スピード超過で「赤く光った!」実は「オービス」じゃない!? よく似た「意外すぎる機械」の正体は ビクビクしても「出頭命令」来ない…「紛らわしいシステム」が怖すぎる!
「オービス」そっくり… 一体なにしてる?
高速道路や幹線道路などでクルマが速度超過した場合、自動で検知して写真撮影する「オービス」という設備があります。
道路の上空のバーにカメラが取り付けられており、通行時は思わず「ドキっ」としてしまいます。
【画像】「えっ…」 これが「オービスの見分け方」です! 画像で見る(37枚)
実は「オービス」ではない場合もあります。どういうことでしょうか。

オービスは正式名称を「速度違反自動取締装置」と言います。
手前に設置されたレーダーや地下のループコイルで速度を検知し、速度超過があった場合、上空のカメラで当該車両を撮影するというものです。
オービスが作動した瞬間の最大の特徴は、「ピカッ!」とまぶしい赤いライトが光ることです。これが光った瞬間にはすでに記録完了しており、時すでに遅しというわけです。
ナンバーはもちろん、ドライバーの顔も鮮明に記録されるため、言い逃れはできません。これを元に後日、管轄の警察署や警察本部から、いわゆる“恐怖の手紙”と言われる「出頭通知書」が自宅(クルマの登録住所)へ送られてきます。
ところで、「カメラのようなものがある」施設は、必ずしもオービスではありません。
最も多いパターンが「Nシステム」という機器です。いかにも「監視してます」という風貌で、機種によってはカメラの下などに1〜2つの赤いランプの様なものがあります。速度違反すれば、今にもピカッと光りそうです。
しかしこれは速度取り締まりとは無関係の機器。その正体は「自動車ナンバー自動読取装置」です。
Nシステムは、通過するクルマすべてのナンバーを読み取って記録しています。この通過データベースは、たとえば逃走中の犯罪者がいつどこを通過したかという捜索にも役立っています。
なお通常であれば、Nシステムで読み取られた自分のナンバーが、自分の個人情報に紐づけられて利用されることはありません。
しかし、ナンバーを読み取るだけであれば、「赤いランプのようなもの」は必要ないのではと思います。
この赤いランプについて、とある交通機器メーカーOBは「おそらく赤外線を照射する部分でしょう」と話します。
「製品にもよりますが、ここから赤外線を照射することで、肉眼で見えないような真っ暗闇でも、ナンバーを読み取ることができるのです」(同OB)
一般のカメラは、暗い場所では当然、被写体がほとんど映りません。
そのため「フラッシュ」を炊いて明るくしますが、クルマに対してフラッシュを炊くと、ドライバーの目がくらんで事故の原因になってしまいます。

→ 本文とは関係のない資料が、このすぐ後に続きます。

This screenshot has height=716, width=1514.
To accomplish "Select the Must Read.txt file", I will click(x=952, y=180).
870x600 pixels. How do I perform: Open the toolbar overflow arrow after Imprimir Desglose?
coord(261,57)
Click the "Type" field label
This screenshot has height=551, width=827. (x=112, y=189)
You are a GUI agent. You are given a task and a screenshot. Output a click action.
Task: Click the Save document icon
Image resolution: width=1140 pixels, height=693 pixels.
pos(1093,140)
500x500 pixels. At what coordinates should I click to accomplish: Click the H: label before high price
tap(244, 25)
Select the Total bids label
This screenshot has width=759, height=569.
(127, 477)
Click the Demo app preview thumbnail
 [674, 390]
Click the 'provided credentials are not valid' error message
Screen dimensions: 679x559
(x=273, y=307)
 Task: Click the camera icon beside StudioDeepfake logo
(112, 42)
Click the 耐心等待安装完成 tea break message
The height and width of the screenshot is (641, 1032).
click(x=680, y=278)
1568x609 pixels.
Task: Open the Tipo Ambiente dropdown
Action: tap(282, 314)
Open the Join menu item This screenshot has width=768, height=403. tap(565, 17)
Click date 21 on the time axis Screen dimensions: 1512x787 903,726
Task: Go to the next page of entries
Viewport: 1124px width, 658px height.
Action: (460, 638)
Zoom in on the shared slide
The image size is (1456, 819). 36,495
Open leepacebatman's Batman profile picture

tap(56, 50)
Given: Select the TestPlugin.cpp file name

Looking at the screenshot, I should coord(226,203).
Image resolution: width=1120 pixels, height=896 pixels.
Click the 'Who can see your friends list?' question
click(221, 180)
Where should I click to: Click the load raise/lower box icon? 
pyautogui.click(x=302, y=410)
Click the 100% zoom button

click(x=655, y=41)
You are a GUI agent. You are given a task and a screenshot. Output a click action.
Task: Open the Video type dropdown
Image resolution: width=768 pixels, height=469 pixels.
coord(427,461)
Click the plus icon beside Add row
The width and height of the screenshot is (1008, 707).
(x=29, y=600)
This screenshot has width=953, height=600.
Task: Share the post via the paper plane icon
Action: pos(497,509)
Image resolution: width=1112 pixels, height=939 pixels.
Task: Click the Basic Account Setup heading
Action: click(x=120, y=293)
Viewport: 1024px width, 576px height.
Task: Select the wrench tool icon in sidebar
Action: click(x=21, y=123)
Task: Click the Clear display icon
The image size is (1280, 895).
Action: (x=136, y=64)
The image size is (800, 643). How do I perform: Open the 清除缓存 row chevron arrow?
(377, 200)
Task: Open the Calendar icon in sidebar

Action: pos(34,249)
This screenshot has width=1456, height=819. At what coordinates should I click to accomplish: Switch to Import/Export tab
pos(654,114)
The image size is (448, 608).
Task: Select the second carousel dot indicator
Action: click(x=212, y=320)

そこでNシステムの場合は、可視光の代わりに赤外線を使って、人の目とは違う赤外線センサーで読み取りを行っているというわけです。
Nシステムなのに「赤く光った!」なぜそうなる?
そんなNシステムですが、ネット上などでは、オービスのように「赤く光った」「多分Nシステムだと思うけど…赤く光った気がする。オービスだったら終わり」という声が見られます。

先述のように、赤外線ライトは全く目に見えませんが、赤く光ったとはどういうことなのでしょうか。
前述のOBは「ライト部分に何か別の光が反射したのかもしれません」と話します。
「もちろんそういった反射光はオービスのフラッシュとは比べ物にならない弱さですが、『オービスだったかもしれない』という心理状態だと、『ピカッと光った』ように感じるのかもしれませんね。速度に十分気を配っていれば、ビクビクする必要はありません」(同OB)
では、実際に「オービス」なのか「Nシステム」なのか判定する方法はあるのでしょうか。
最大の違いは、オービスが設置されている場合、原則として手前に「この先速度取締中」や「自動速度取締機設置区間」などの警告看板が掲示されていることです。この看板のすぐ先にあるのはオービスだと思っていいでしょう。
またフラッシュ部分(ストロボ)も、「ピカッ」と光らせるため大きな機器になっています。カメラの隣に、大きく口を開けた箱のようなものがあれば、フラッシュの可能性があります。
なお、近年は「可搬式オービス」も普及しています。警察官が手で運んで路側に置くもので、場所もタイミングもまさに「神出鬼没」で、赤色や白色の光がピカッと光れば、すでに違反を取られたということになるので、スピードの出し過ぎには注意しましょう。